What you should do: Lay out as a numbered list the rows starting with the one that contains "Task: Click the 'Send webhooks' heading" and going on through the one that contains "click(x=19, y=177)", and no others. Leave out any blank rows.

=== Material provided ===

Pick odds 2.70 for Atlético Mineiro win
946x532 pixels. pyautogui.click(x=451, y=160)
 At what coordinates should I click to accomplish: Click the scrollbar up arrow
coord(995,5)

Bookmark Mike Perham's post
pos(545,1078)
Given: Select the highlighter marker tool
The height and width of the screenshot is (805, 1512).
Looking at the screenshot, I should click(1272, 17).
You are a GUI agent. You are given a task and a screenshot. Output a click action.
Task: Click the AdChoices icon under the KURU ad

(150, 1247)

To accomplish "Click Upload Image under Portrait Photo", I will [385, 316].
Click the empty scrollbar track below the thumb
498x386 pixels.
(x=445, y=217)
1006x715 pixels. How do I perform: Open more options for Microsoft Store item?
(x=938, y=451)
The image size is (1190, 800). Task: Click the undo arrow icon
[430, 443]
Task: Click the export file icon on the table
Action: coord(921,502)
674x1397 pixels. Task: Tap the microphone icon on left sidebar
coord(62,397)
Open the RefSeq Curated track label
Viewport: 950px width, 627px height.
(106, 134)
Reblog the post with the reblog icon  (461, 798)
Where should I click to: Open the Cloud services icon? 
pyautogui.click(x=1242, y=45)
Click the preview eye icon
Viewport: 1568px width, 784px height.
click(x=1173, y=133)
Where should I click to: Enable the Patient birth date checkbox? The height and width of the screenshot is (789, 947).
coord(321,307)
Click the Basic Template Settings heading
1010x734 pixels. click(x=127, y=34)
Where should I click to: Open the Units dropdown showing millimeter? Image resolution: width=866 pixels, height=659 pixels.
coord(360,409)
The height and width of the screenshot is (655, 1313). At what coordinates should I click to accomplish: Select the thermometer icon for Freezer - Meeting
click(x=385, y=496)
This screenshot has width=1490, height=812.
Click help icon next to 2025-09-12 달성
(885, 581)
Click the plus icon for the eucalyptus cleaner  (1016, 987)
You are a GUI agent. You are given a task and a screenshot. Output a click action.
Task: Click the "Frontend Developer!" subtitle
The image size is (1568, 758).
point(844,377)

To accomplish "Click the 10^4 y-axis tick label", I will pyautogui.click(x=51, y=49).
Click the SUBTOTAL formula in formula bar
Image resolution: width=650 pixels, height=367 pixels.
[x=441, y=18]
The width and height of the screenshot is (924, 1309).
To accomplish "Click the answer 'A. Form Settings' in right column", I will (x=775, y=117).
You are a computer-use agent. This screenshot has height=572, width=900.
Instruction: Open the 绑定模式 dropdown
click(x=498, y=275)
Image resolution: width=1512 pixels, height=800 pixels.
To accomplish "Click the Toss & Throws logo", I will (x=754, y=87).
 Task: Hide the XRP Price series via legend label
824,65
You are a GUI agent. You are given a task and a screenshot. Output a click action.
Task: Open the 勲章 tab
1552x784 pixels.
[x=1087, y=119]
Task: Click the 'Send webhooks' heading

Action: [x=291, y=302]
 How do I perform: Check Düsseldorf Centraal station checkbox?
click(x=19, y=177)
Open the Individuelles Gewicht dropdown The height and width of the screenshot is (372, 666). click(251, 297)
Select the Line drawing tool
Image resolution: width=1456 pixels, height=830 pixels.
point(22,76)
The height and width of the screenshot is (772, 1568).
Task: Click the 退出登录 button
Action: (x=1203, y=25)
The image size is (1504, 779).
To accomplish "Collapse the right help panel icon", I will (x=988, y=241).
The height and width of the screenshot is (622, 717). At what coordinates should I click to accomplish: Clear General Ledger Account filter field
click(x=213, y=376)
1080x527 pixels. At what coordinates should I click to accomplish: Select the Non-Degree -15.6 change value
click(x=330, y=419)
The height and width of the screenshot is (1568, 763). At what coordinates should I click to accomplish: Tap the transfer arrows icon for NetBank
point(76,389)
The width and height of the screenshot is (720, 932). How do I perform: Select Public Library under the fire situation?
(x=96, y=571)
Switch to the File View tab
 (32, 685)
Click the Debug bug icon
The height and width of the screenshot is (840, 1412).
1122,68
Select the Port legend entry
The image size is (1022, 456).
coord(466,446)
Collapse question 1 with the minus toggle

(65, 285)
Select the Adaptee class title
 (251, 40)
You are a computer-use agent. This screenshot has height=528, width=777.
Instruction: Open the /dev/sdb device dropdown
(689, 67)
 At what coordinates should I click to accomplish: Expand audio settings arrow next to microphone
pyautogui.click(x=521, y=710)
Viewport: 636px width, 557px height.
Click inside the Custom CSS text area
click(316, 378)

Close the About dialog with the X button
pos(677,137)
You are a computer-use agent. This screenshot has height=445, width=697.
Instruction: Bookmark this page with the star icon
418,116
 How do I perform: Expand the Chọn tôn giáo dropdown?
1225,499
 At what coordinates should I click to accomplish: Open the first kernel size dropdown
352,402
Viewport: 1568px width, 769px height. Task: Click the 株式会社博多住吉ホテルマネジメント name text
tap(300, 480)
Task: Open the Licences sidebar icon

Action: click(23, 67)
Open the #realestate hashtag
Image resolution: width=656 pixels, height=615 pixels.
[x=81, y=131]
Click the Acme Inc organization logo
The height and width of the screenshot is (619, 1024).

===

Written answer:
1. Task: Click the 'Send webhooks' heading
2. Action: [x=291, y=302]
3.  How do I perform: Check Düsseldorf Centraal station checkbox?
4. click(x=19, y=177)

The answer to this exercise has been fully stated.